__STORED DATA__.
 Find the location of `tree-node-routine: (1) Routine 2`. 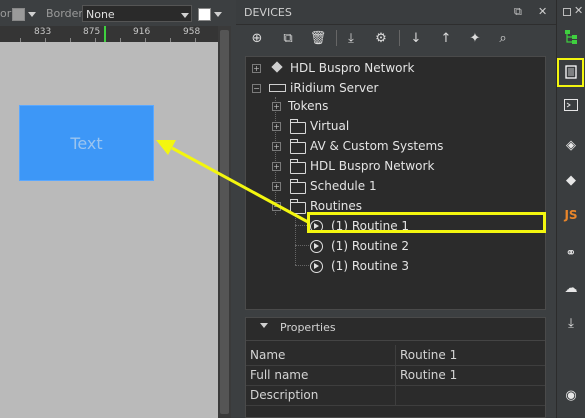

tree-node-routine: (1) Routine 2 is located at coordinates (420, 246).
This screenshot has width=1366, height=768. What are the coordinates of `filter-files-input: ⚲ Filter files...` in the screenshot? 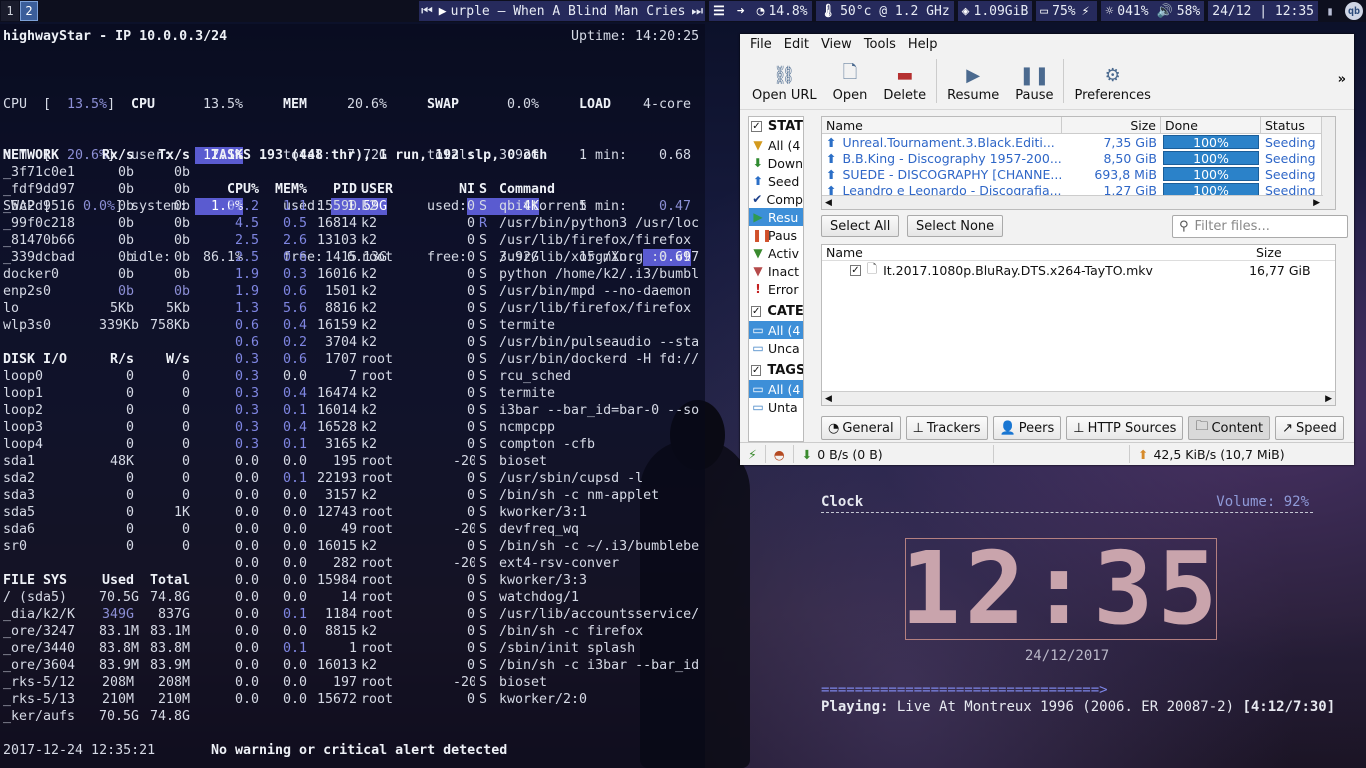 It's located at (1260, 226).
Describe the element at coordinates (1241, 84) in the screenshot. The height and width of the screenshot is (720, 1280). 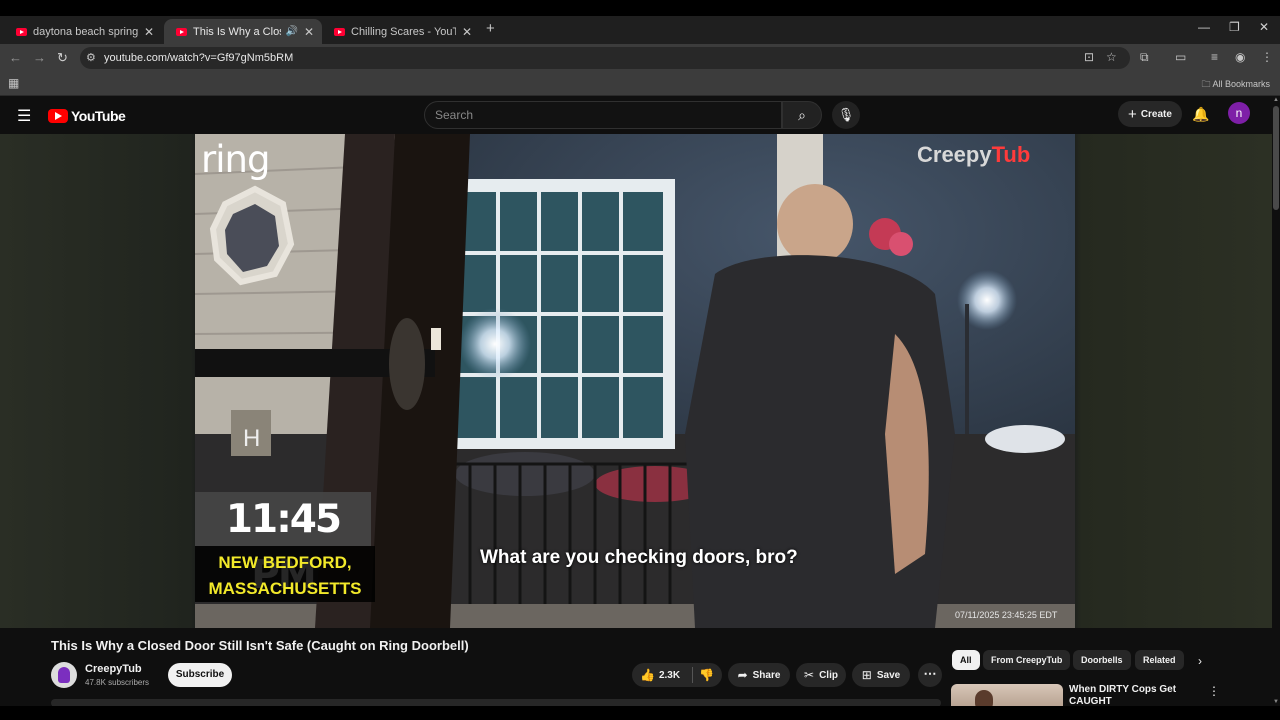
I see `all-bookmarks-label: All Bookmarks` at that location.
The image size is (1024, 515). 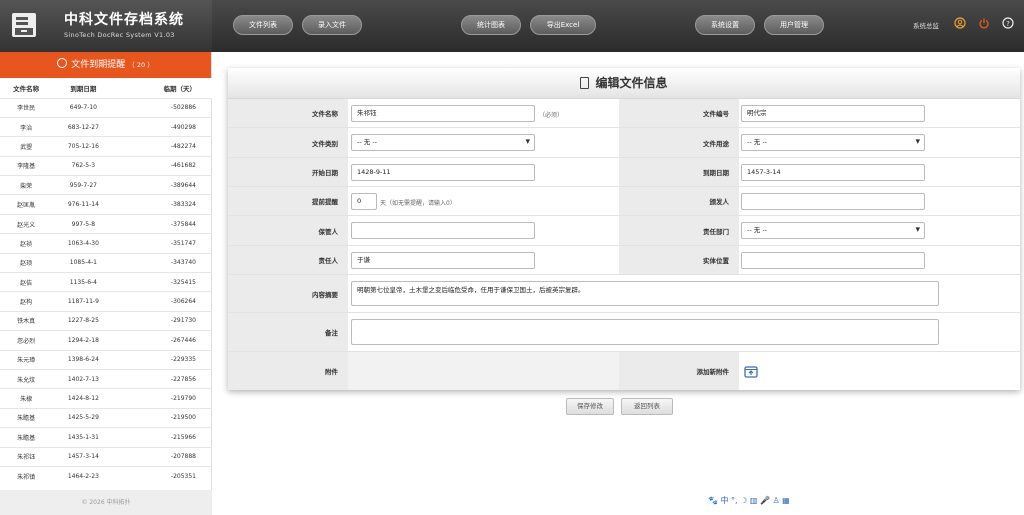 What do you see at coordinates (163, 146) in the screenshot?
I see `days-left-cell: -482274` at bounding box center [163, 146].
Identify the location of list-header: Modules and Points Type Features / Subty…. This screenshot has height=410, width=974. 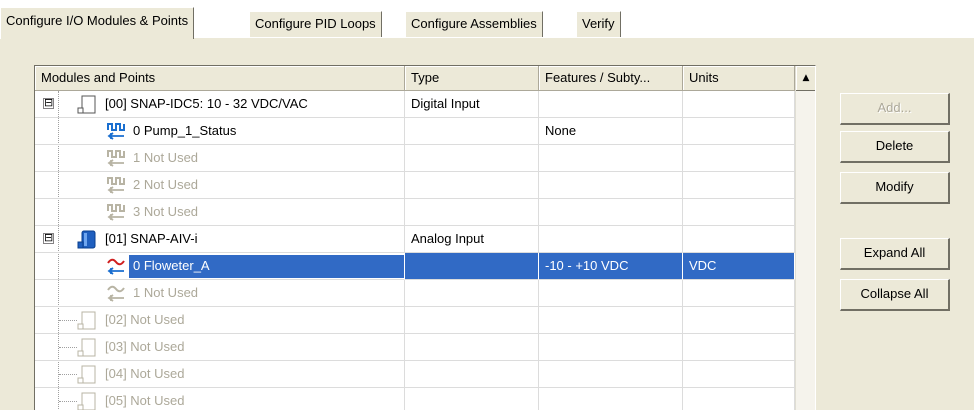
(425, 78).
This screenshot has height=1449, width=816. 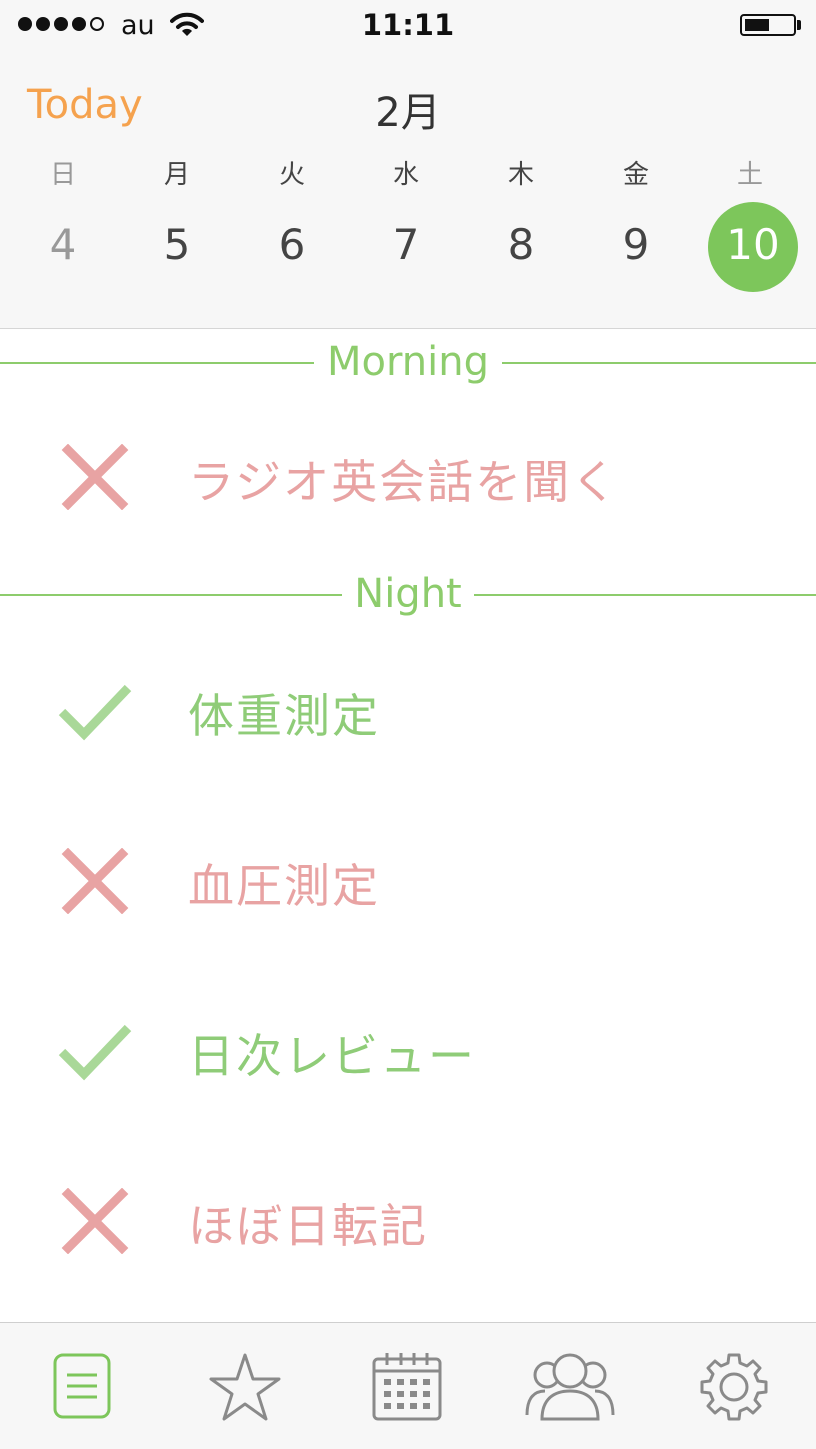 I want to click on star-icon, so click(x=245, y=1387).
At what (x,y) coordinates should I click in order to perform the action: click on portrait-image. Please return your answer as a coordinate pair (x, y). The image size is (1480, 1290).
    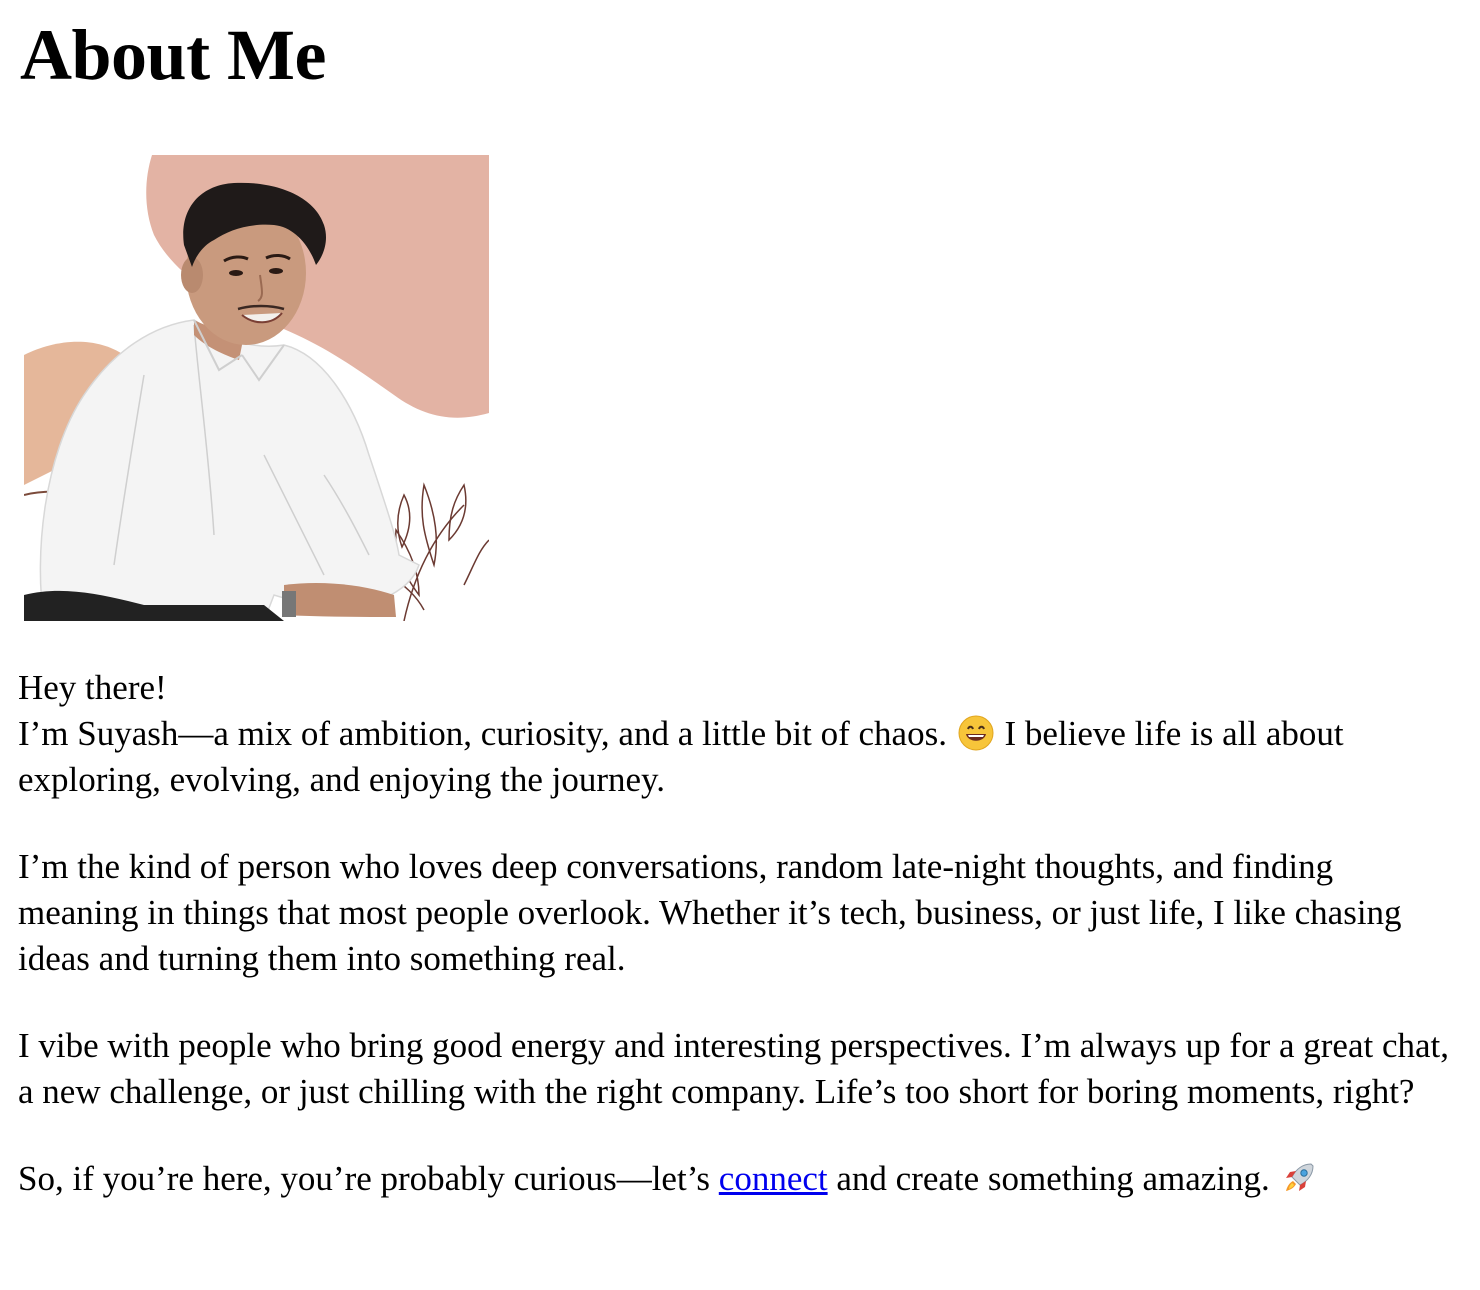
    Looking at the image, I should click on (256, 388).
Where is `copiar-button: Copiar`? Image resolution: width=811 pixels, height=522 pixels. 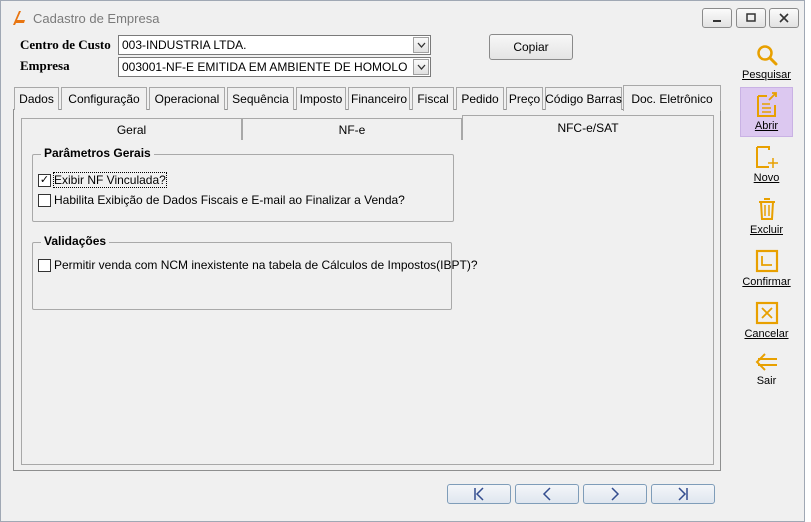 copiar-button: Copiar is located at coordinates (531, 47).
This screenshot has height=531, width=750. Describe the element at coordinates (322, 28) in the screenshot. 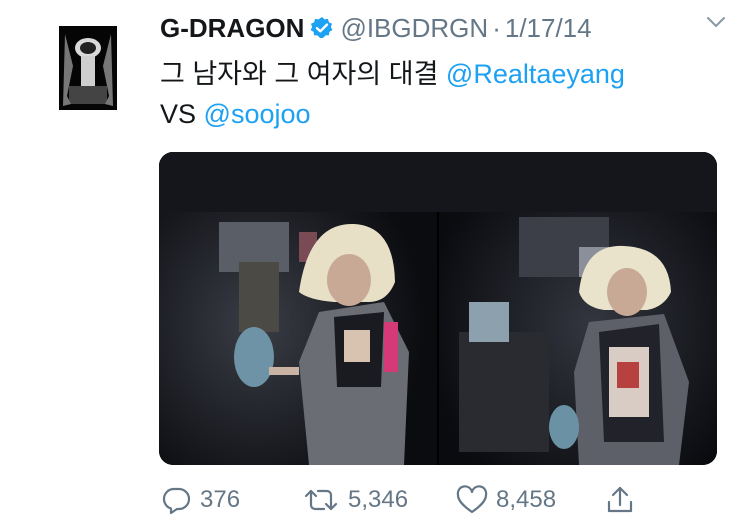

I see `verified-badge-icon` at that location.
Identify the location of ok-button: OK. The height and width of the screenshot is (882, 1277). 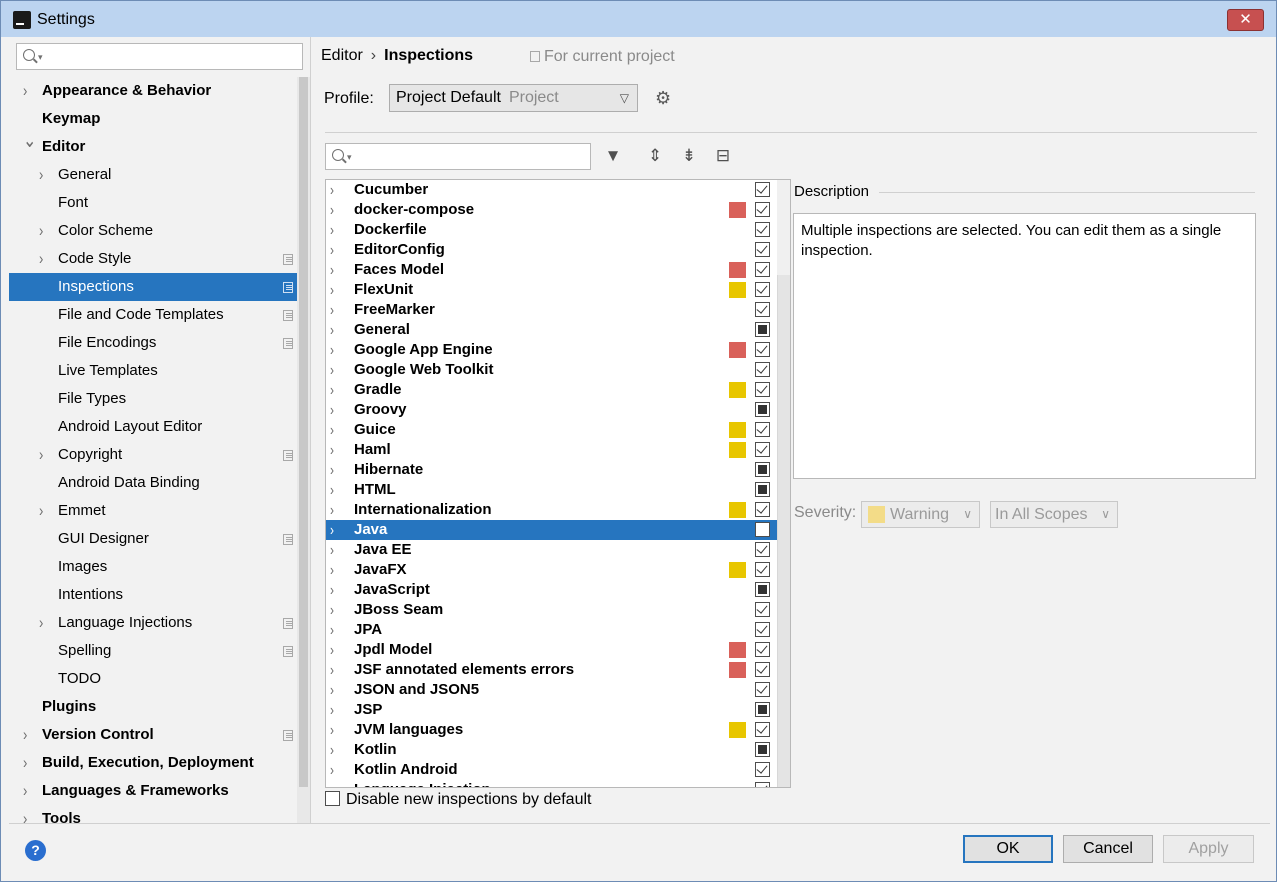
(1008, 849).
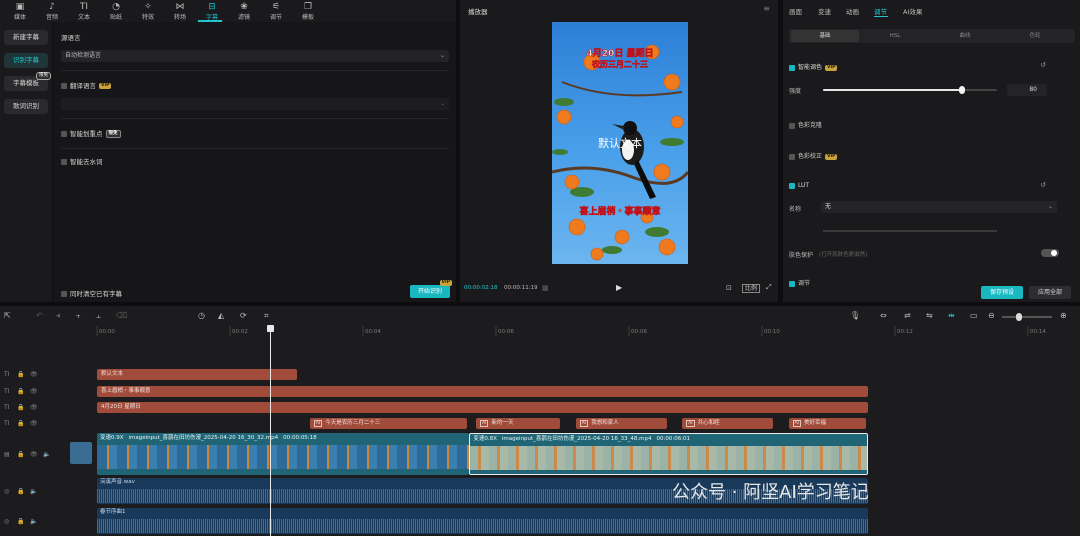 The image size is (1080, 536). Describe the element at coordinates (1064, 316) in the screenshot. I see `zoom-in-icon: ⊕` at that location.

__TASK TO COMPLETE__.
Copy out the lines of the material from the line containing "Identify the location of ok-button: OK." through the end of the material, leaving out the pictures.

__ANSWER SPACE__.
Identify the location of ok-button: OK. The height and width of the screenshot is (882, 1277). 
(1008, 849).
 The image size is (1080, 536). Describe the element at coordinates (1064, 316) in the screenshot. I see `zoom-in-icon: ⊕` at that location.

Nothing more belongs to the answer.